For regular humans without access to a monogrammed private jet, standing in absurd lines or setting up Resy alerts that notify them when restaurant reservations open is common practice in these diner-eat-diner times. At the hottest tickets in town, even that kind of dedication doesn’t always pay off. “I’ve been trying to get a reservation at Don Angie for two years,” says Jackie Miller, a 37-year-old growth strategist living in Manhattan. “I’ve tried walking in, I’ve tried via Resy alerts, and I’ve tried via my well-connected friends.” And Conor Davidson, a 29-year-old software engineer living in Portland, Oregon, has failed to nab a seat at Via Carota on three separate trips to New York City. “I just couldn’t make it happen,” he says.
Beyond a restaurant’s cool factor, customers have their reasons for persevering with reservations despite the challenges.
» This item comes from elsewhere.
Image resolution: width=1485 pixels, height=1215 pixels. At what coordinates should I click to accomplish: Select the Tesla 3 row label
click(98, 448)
In places without a lot of public transit options, booking ahead is the most practical option. “The last thing I want to do is drive to a place without a reservation and find out there is nothing available or a super long wait and then have to drive around looking for something else,” says Josh Guss, a 39-year-old VP of digital marketing who lives in East Atlanta. Meanwhile, 33-year-old fine art director Amanda Knuppel prefers to reserve a table ahead so she can eat outdoors. “That’s really the main consideration that the pandemic has changed for me,” she says.
A flood of restaurant reservations has also brought with it stricter dining standards, with some restaurants offering tables for a limited time period to keep up with demand. When Masami Hosono finally got a bar seat at New York’s Martiny’s, they only had 90 minutes for food and drinks. For an expensive meal, the experience felt rushed. “I ended up chugging a gin and tonic in 10 minutes,” says the 34-year-old hair stylist. “I want to go back, though, because great martini.”
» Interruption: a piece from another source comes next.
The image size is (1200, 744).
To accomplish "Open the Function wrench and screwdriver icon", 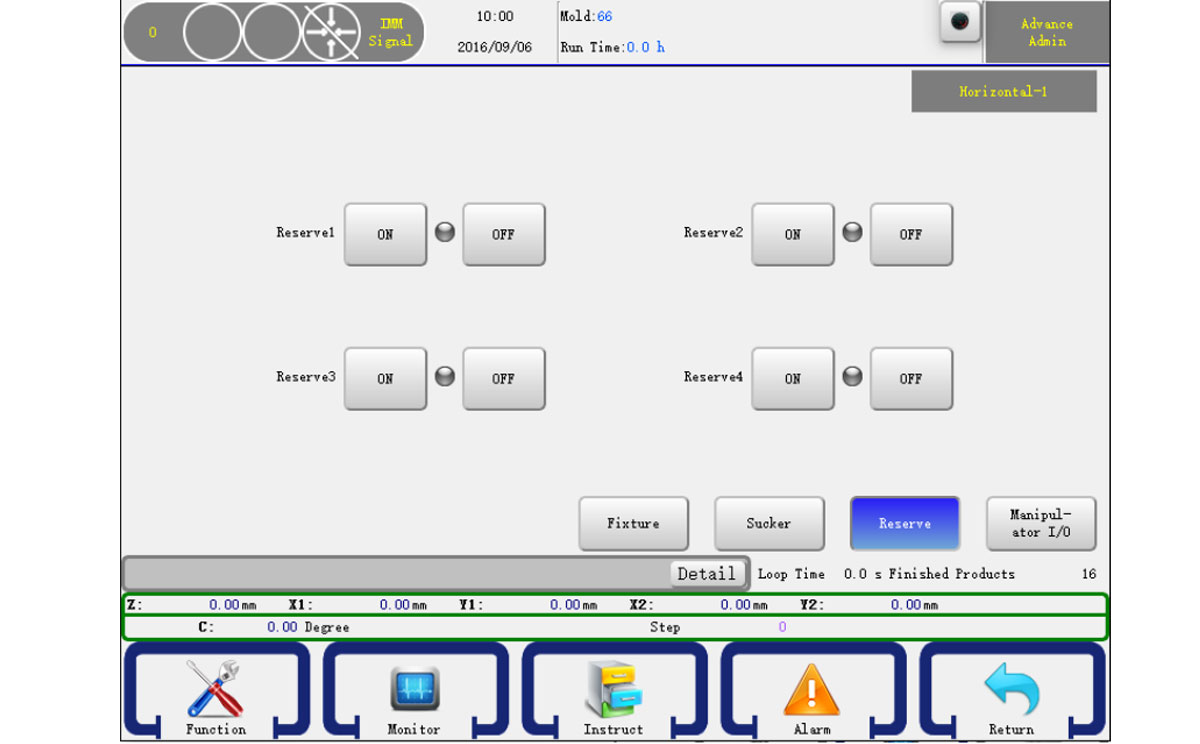I will click(215, 691).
Eating much earlier (or later) than usual is another dining compromise when peak hours at restaurants are fully booked. Last Sunday my boyfriend and I planned to go to dinner at a comical-looking lobster restaurant in Marine Park, near JFK airport. We were shook when the only reservation available for the seafood joint (that we assumed no one actually ate at) was for 5:30 p.m. Apparently, even corny nautical-themed restaurants next to the airport aren’t off-limits in the reservation wars.
The rise in restaurant bookings has been an adjustment for owners too. Prior to the pandemic, Corrie Wang never took reservations at Jackrabbit Filly, her Chinese American restaurant in North Charleston, South Carolina. Instead, she’d stand at the door with a yellow legal pad taking people’s numbers. But when COVID hit, Wang no longer felt comfortable hosting a line of possibly infectious customers who would drink and hang while they waited for tables. These days, 80% of her business is reservations—and she prefers it that way. “Even knowing we would fill up, the idea of seeing an entirely open evening feels daunting to me now,” she says.
People love to talk a big game about post-pandemic life returning to normal. But there is nothing “normal” or particularly “post” about our current dining paradigm. While there are certainly still neighborhood restaurants where you can find a bar seat on a whim, and spots a few years into their hype journey that might have same-day reservations, a lot of restaurants and diners are leaning into bookings harder than ever. And the scramble to get a reservation, particularly at hot new spots, has changed the way we eat out.
Still, plenty of people are powering through the chaos, setting their Resy reminders, getting in line, and hoping their aspirations become reality. Jackson suspects their perseverance is driven by something deeper than pandemic-spurred cultural or logistical shifts. Being able to post Instagram pics from cool new restaurants comes with a new kind of social clout, he says. “But what would I know? I just passed 500 followers.” Getting into trendy restaurants is like scoring a Hamilton ticket circa 2015, Wang agrees. “It’s the new status thing, even though I feel like it mainly just means a person is super diligent about checking online.”